Podocytes synthesize the majority of the glomerular basement membrane components with some contribution from the glomerular capillary endothelial cells. The anionic charge of heparan sulfate proteoglycans is conferred by covalently attached heparan sulfate glycosaminoglycans and these are thought to provide critical charge selectivity to the glomerular basement membrane for ultrafiltration. One key component in herparan sulfate glycosaminoglycan assembly is the Ext1 gene product encoding a subunit of heparan sulfate co-polymerase.
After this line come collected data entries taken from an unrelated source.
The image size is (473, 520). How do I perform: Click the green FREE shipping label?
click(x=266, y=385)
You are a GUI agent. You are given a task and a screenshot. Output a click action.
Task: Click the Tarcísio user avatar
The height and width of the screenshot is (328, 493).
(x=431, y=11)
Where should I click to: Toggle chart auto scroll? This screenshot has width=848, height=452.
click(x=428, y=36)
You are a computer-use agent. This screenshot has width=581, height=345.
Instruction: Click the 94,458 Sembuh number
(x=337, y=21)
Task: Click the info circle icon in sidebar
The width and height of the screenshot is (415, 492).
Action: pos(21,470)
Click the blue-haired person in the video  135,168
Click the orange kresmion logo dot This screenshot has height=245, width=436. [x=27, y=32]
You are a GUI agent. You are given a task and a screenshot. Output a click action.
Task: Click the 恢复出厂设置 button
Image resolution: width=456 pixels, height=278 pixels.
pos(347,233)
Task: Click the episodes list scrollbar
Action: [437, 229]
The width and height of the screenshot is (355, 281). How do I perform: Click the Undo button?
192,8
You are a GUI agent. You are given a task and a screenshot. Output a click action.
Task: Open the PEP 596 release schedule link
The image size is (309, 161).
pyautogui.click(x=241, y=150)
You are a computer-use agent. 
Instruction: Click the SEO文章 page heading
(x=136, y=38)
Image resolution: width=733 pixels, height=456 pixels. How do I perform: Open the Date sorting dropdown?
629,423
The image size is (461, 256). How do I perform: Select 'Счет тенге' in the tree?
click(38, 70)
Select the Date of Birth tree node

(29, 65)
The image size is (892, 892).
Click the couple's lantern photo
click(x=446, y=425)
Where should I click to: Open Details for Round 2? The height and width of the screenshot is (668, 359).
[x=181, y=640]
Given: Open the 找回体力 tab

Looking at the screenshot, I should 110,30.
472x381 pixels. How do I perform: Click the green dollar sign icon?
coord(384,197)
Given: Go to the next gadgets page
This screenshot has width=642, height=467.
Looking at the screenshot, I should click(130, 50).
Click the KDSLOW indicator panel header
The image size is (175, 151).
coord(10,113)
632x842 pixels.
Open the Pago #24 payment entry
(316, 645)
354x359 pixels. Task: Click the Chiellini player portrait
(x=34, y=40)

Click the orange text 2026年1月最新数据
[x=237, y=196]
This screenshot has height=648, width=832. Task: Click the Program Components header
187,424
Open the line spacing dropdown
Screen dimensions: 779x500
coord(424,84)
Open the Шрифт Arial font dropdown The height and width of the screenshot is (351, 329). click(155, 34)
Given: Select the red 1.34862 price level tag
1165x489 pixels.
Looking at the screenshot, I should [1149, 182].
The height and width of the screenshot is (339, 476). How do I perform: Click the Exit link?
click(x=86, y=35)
Here we knocked out Ext1 gene expression in podocytes halting polymerization of heparin sulfate glycosaminoglycans on the proteoglycan core proteins secreted by podocytes. Glomerular development occurred normally in these knockout animals but changes in podocyte morphology, such as foot process effacement, were seen as early as 1 month after birth. Immunohistochemical analysis showed a significant decrease in heparan sulfate glycosaminoglycans confirmed by ultrastructural studies using polyethyleneimine staining. Despite podocyte abnormalities and loss of heparan sulfate glycosaminoglycans, severe albuminuria did not develop in the knockout mice. We show that the presence of podocyte-secreted heparan sulfate glycosaminoglycans is not absolutely necessary to limit albuminuria suggesting the existence of other mechanisms that limit albuminuria. Heparan sulfate glycosaminoglycans appear to have functions that control podocyte behavior rather than be primarily an ultrafiltration barrier.